> [WHAT YOU SHOULD DO]:
Rewrite the items below with "Image resolution" changed to "Screen resolution" and nothing else altered. Omit the pictures.

> [DATA FOR ANALYSIS]:
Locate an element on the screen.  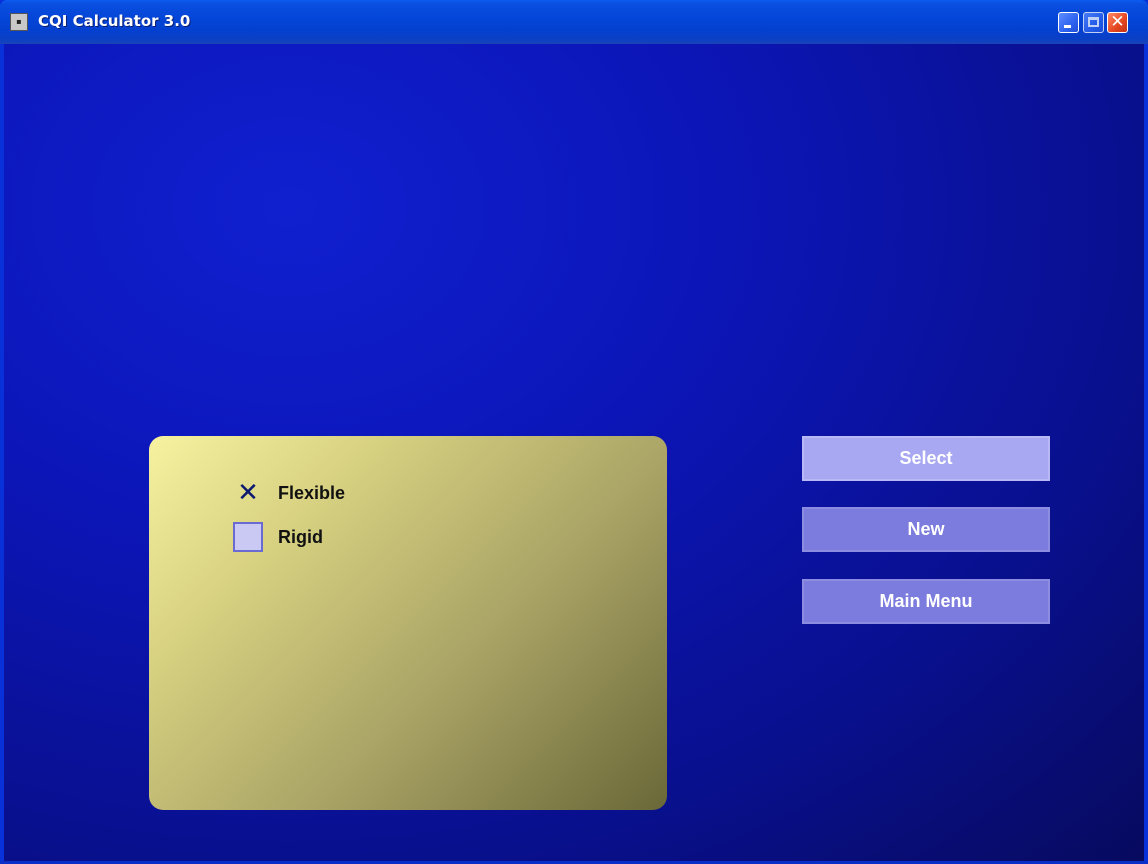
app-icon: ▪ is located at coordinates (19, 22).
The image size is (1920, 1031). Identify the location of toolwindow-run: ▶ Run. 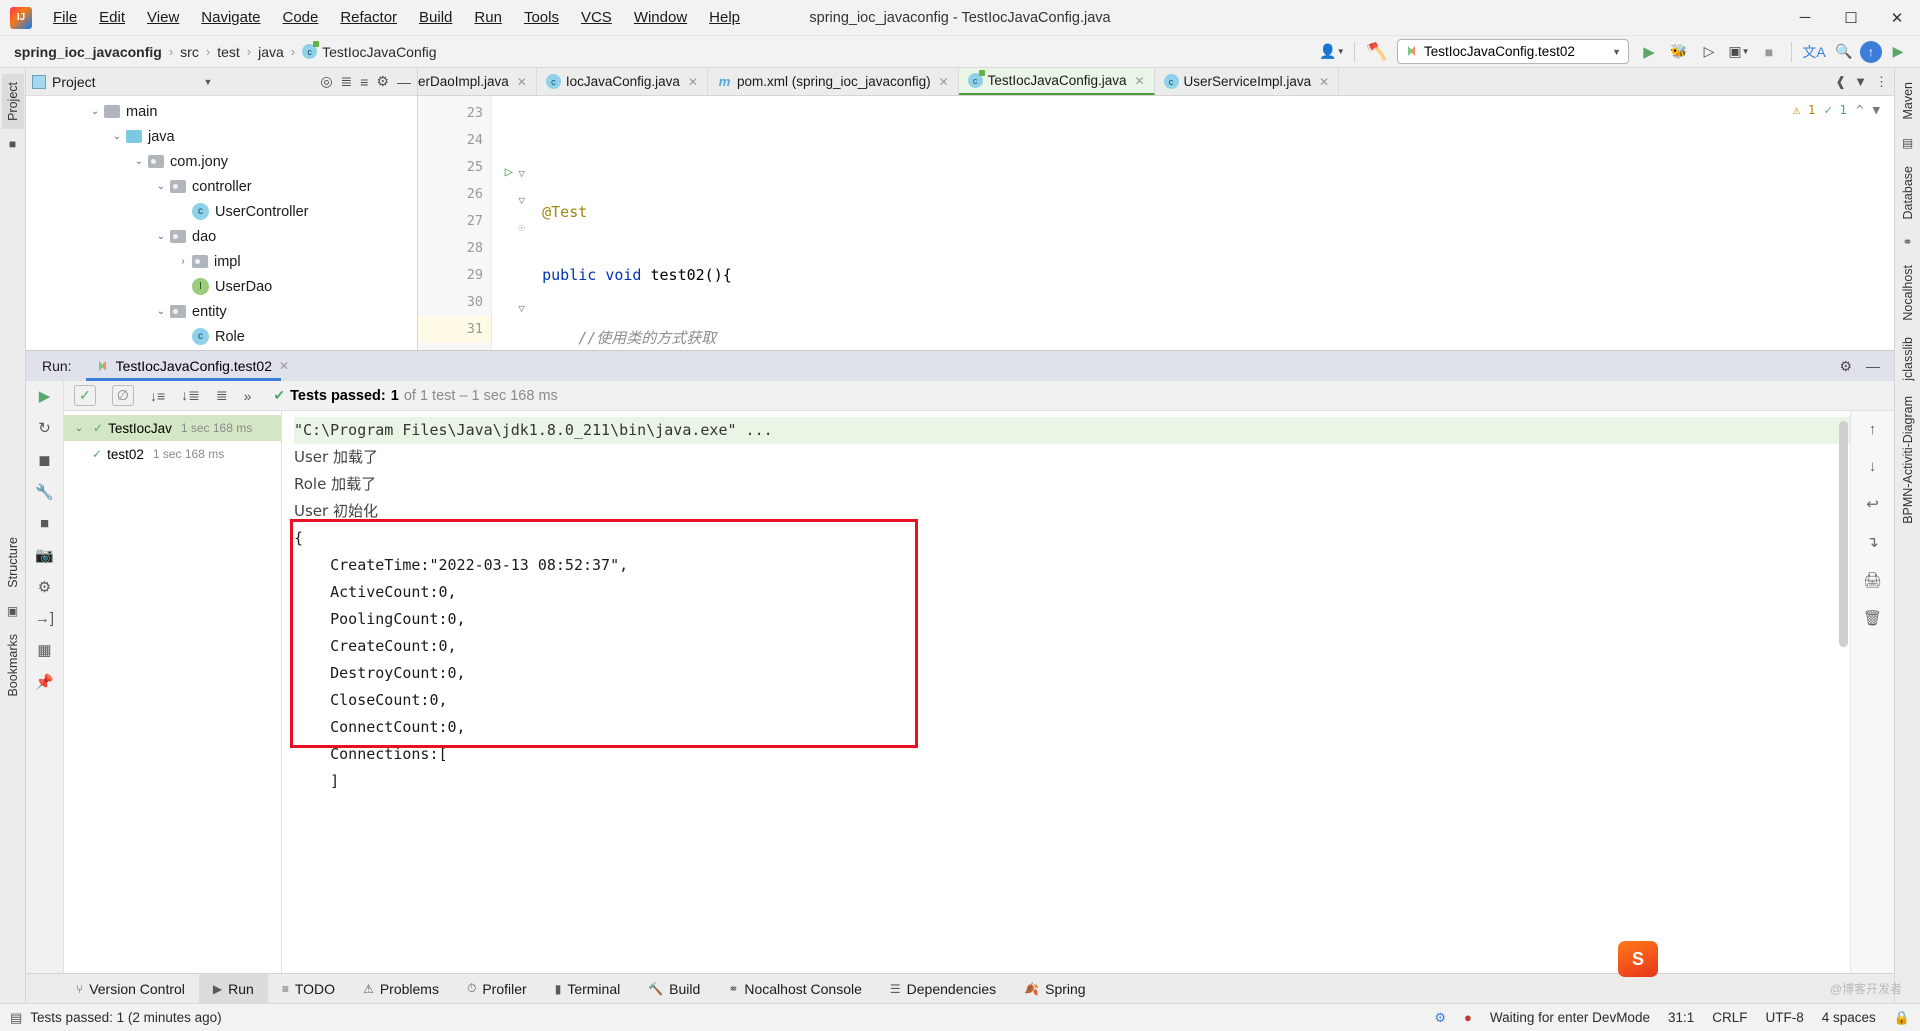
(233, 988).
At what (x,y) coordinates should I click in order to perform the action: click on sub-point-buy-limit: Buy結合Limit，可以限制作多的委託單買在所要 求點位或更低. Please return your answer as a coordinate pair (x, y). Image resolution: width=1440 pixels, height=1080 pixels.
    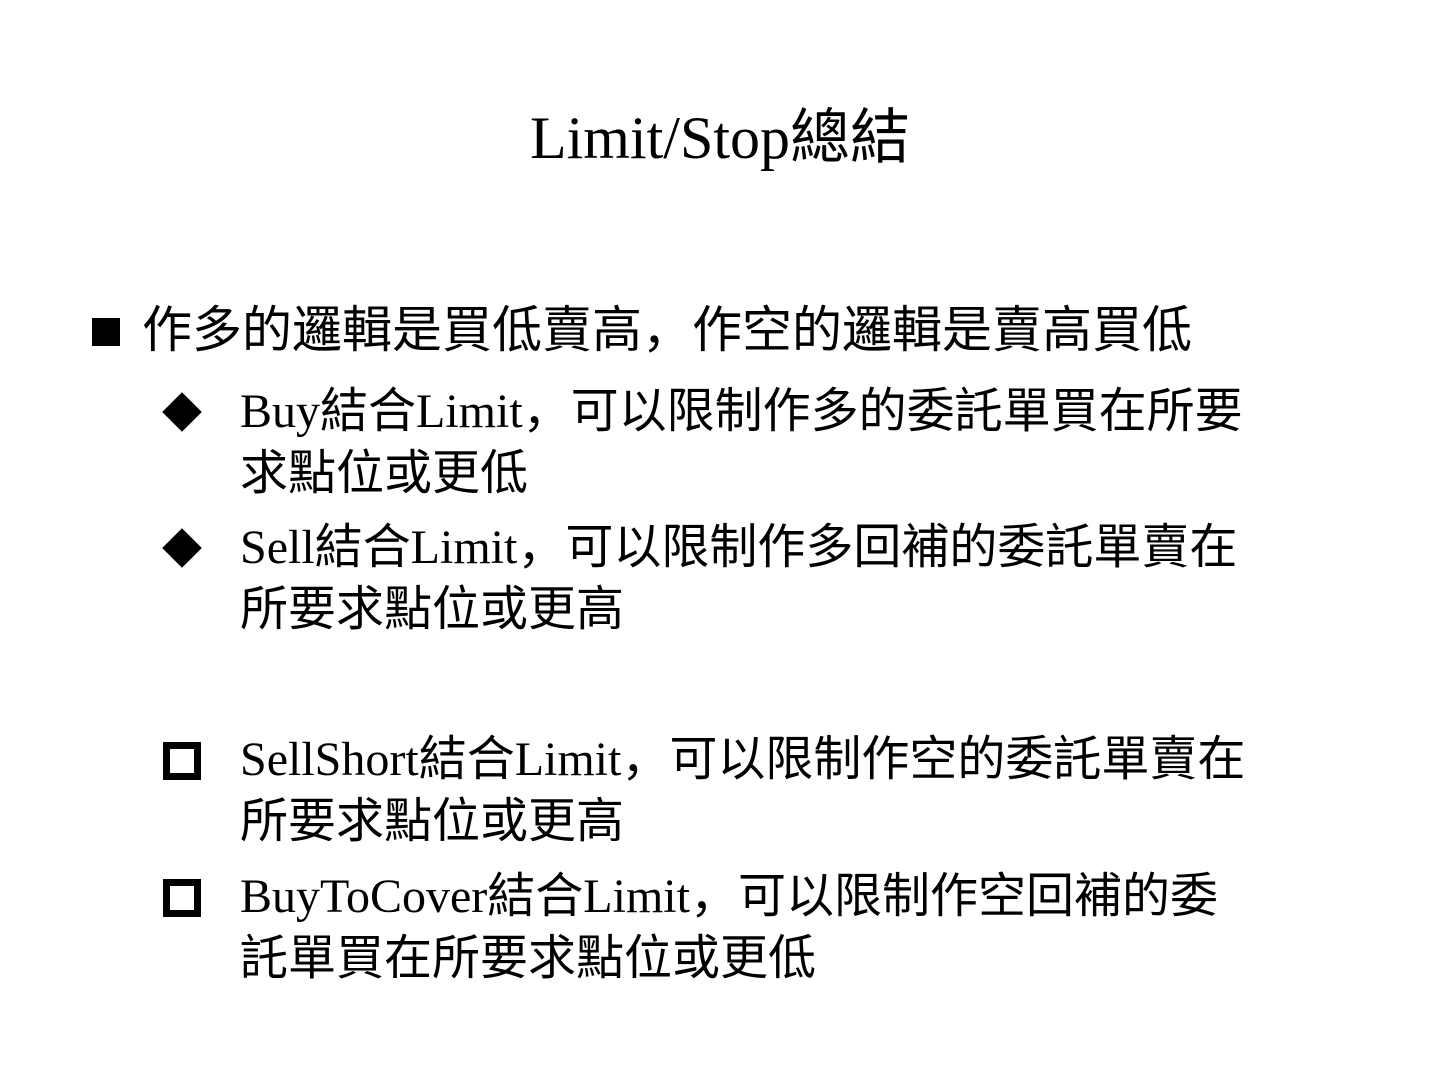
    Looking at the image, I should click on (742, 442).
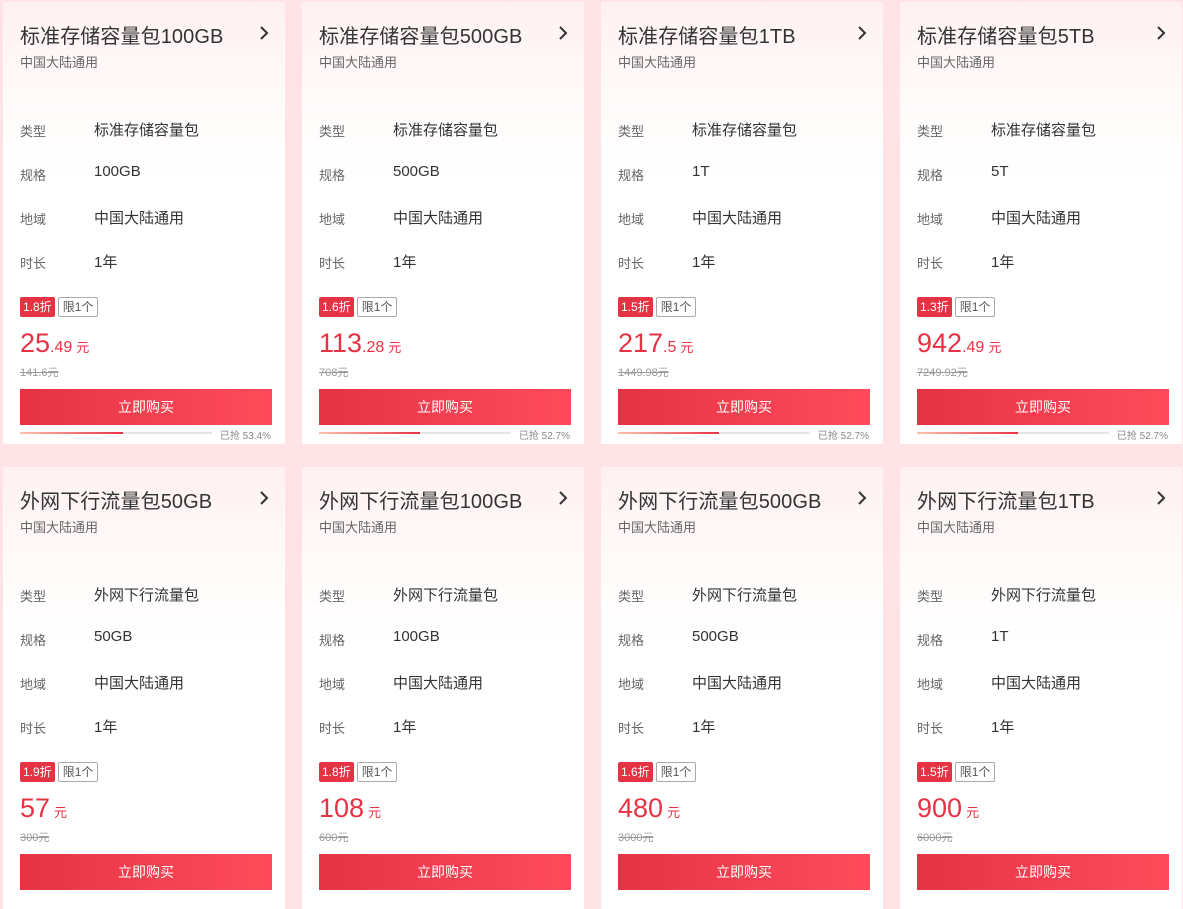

> [TASK OUTPUT]:
Locate an element on the screen.  
app-icon: ▪ is located at coordinates (19, 22).
The image size is (1920, 1031). Identify the location of toolwindow-run: ▶ Run. 
(233, 988).
At what (x,y) coordinates should I click in order to perform the action: click on sub-point-buy-limit: Buy結合Limit，可以限制作多的委託單買在所要 求點位或更低. Please return your answer as a coordinate pair (x, y). Screen resolution: width=1440 pixels, height=1080 pixels.
    Looking at the image, I should click on (742, 442).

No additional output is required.